Kiss Of The Spider Woman’s Tonatiuh Is “Happy” To Give Underrepresented Communities The Hollywood Treatment
“I felt like I was living my dream,” said Tonatiuh about leading the big screen adaptation of Kiss Of The Spider Woman. He plays Molina, a gay window dresser, who finds himself sharing a cell with political prisoner Valentín (Diego Luna). The duo form an unlikely bond as Molina tells the story of his favorite Hollywood musical led by the glamorous actress Ingrid Luna (Jennifer Lopez). It’s a role with big shoes to fill as William Hurt won the Oscar for Best Actor in the 1985 film. Tonatiuh sat down with Pop Culture Planet’s Kristen Maldonado to break down the layers behind Kiss Of The Spider Woman.
The team essentially filmed two movies in one as they explore Molina’s reality and his musical fantasy. “It was the Olympics of acting. I lost 45 pounds for the gig. I got to tell two different characters, but three different expressions of gender, which was really great,” he told me. “I got to go backwards in time and live a Gene Kelly, Montgomery Cliff, Errol Flynn fantasy. Then we go into the prison cell and live that dark reality and tell essentially a two-handed play with Diego Luna, which was a gift.”
The Spider Woman and Aurora being played by the same person almost makes her feel like a mirror to Molina's life. She's beauty, danger, desire, death, and even who he really wants to be. “Molina is the Spider Woman. Like she is his shadow and light. She is the ideal version of himself and the thing that he feels he would never obtain. It's just fascinating because I also think Molina utilizes that narrative as a way of confessing his truth towards the end. He doesn't know how to say I love you because he's never thought that love was possible,” said Tonatiuh about making sense of the connection between what Molina loves and what he's afraid of. “Through Aurora, he's able to say, ‘Well, Aurora loves Armando, but she has to hide it in order to keep him alive.’ I find that often times so many of us live in this tender world, but it's so scary to be vulnerable. But the message of the film, I think, is vulnerability is the price we pay in order to fall in love and to connect.”

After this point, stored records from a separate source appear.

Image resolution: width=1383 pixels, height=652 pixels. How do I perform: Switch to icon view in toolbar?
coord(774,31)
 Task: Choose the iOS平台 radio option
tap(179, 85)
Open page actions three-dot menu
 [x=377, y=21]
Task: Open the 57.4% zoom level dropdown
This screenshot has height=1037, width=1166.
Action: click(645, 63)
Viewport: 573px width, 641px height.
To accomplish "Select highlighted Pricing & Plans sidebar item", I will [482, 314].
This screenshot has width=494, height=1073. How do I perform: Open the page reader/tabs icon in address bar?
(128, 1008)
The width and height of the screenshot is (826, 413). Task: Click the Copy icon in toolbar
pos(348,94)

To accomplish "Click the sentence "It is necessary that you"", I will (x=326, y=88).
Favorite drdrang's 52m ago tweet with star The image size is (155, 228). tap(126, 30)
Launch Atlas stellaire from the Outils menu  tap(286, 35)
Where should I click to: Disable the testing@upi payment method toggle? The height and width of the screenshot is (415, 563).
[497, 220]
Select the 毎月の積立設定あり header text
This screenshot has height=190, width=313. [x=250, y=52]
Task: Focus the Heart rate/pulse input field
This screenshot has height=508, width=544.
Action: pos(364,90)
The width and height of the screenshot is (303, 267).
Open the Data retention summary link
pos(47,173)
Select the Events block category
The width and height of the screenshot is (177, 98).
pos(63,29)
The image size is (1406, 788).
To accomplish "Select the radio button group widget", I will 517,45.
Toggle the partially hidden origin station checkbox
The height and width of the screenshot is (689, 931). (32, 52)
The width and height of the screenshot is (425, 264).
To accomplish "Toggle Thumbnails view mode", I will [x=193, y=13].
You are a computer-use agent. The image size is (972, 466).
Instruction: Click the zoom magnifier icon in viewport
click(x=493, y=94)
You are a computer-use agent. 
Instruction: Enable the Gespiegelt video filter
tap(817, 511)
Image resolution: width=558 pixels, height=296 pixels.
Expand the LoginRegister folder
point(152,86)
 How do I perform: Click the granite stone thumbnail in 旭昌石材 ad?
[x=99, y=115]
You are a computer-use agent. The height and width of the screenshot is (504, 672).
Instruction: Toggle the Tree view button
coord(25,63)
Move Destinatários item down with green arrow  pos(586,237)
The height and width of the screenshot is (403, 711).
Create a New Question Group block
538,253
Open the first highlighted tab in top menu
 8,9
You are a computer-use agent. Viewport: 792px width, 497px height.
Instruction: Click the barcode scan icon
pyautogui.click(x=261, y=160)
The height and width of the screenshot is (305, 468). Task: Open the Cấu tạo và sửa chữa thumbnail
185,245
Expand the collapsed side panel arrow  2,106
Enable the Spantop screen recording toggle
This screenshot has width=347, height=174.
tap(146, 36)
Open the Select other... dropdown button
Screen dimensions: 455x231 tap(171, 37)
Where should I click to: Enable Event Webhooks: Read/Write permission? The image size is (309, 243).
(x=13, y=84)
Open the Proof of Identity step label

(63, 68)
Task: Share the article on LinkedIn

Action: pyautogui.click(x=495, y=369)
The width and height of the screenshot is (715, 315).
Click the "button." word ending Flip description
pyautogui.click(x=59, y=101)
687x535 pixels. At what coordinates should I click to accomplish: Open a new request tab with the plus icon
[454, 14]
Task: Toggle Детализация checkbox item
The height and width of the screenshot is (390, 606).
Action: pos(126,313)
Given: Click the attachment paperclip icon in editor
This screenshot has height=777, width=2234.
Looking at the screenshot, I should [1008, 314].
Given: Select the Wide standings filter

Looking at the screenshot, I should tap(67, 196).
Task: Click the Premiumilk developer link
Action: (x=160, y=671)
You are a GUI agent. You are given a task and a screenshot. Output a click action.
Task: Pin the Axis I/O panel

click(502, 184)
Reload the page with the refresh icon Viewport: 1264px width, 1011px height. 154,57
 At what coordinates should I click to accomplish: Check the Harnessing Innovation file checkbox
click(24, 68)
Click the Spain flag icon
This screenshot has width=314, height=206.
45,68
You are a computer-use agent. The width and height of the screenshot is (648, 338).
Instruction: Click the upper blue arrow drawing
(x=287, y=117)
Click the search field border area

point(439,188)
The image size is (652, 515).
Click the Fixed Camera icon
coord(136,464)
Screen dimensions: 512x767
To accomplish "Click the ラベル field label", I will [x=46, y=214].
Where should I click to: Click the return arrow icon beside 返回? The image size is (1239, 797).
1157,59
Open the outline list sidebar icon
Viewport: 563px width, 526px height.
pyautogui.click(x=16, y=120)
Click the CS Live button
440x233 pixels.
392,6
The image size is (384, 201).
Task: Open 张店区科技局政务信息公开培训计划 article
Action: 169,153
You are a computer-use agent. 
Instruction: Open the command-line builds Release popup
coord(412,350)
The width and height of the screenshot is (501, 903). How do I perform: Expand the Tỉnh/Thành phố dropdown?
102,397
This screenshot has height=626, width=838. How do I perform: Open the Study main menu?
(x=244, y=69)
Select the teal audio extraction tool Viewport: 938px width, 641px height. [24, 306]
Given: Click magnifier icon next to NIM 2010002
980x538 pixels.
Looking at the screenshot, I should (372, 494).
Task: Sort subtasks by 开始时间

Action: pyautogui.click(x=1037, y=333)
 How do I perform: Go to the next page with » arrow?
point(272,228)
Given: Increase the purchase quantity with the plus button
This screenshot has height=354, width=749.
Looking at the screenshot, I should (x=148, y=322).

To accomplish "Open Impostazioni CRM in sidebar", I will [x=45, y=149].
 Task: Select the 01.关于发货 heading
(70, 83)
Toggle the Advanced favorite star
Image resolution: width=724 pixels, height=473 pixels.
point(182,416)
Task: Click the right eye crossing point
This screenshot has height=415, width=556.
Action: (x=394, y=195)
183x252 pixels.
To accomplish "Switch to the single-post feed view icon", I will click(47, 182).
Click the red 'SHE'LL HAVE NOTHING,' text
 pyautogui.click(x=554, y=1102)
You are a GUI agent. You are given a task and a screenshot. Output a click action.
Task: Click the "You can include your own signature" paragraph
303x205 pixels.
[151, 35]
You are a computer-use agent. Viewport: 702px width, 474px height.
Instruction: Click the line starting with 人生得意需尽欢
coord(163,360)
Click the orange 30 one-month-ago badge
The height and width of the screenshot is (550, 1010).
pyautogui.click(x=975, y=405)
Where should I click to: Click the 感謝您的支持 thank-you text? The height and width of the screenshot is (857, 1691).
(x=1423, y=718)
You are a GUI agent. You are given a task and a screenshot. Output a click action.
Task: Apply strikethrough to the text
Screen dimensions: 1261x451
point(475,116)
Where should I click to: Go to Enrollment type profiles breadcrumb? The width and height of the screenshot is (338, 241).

His final musical number in the movie is breathtaking, but he admitted filming went by fast. “Man, I had all this preparation in my head. I swear to God. I literally had all these Broadway dancers that I've been training with. I wanted to have a little pow-wow and a circle moment and tell them how grateful I was. Everything was so quick that day,” he laughed. “It looks like a grandiose film, which it is. It's very beautiful, but it was an independent budget. We had to move and there was no margin of errors. It was one of those moments where it was just like, ‘Savor it as much as you can,’ but all of a sudden 12 hours went by and it was like, ‘Okay, we're off to the next.’”
Kiss of the Spider Woman explores queerness, gender fluidity, and Latin identity in such a powerful way. “It really makes me happy to give those communities the absolute Hollywood treatment because that is what those communities deserve. We deserve joy, we deserve peace, we deserve beauty,” said Tonatiuh about what it means to bring that message to today’s audiences. “I think in a time where both of them are being under attack, it's a nice remembrance to keep your head up and remind you of the value and the worth that we have.”
Catch Kiss Of The Spider Woman in theaters on October 10.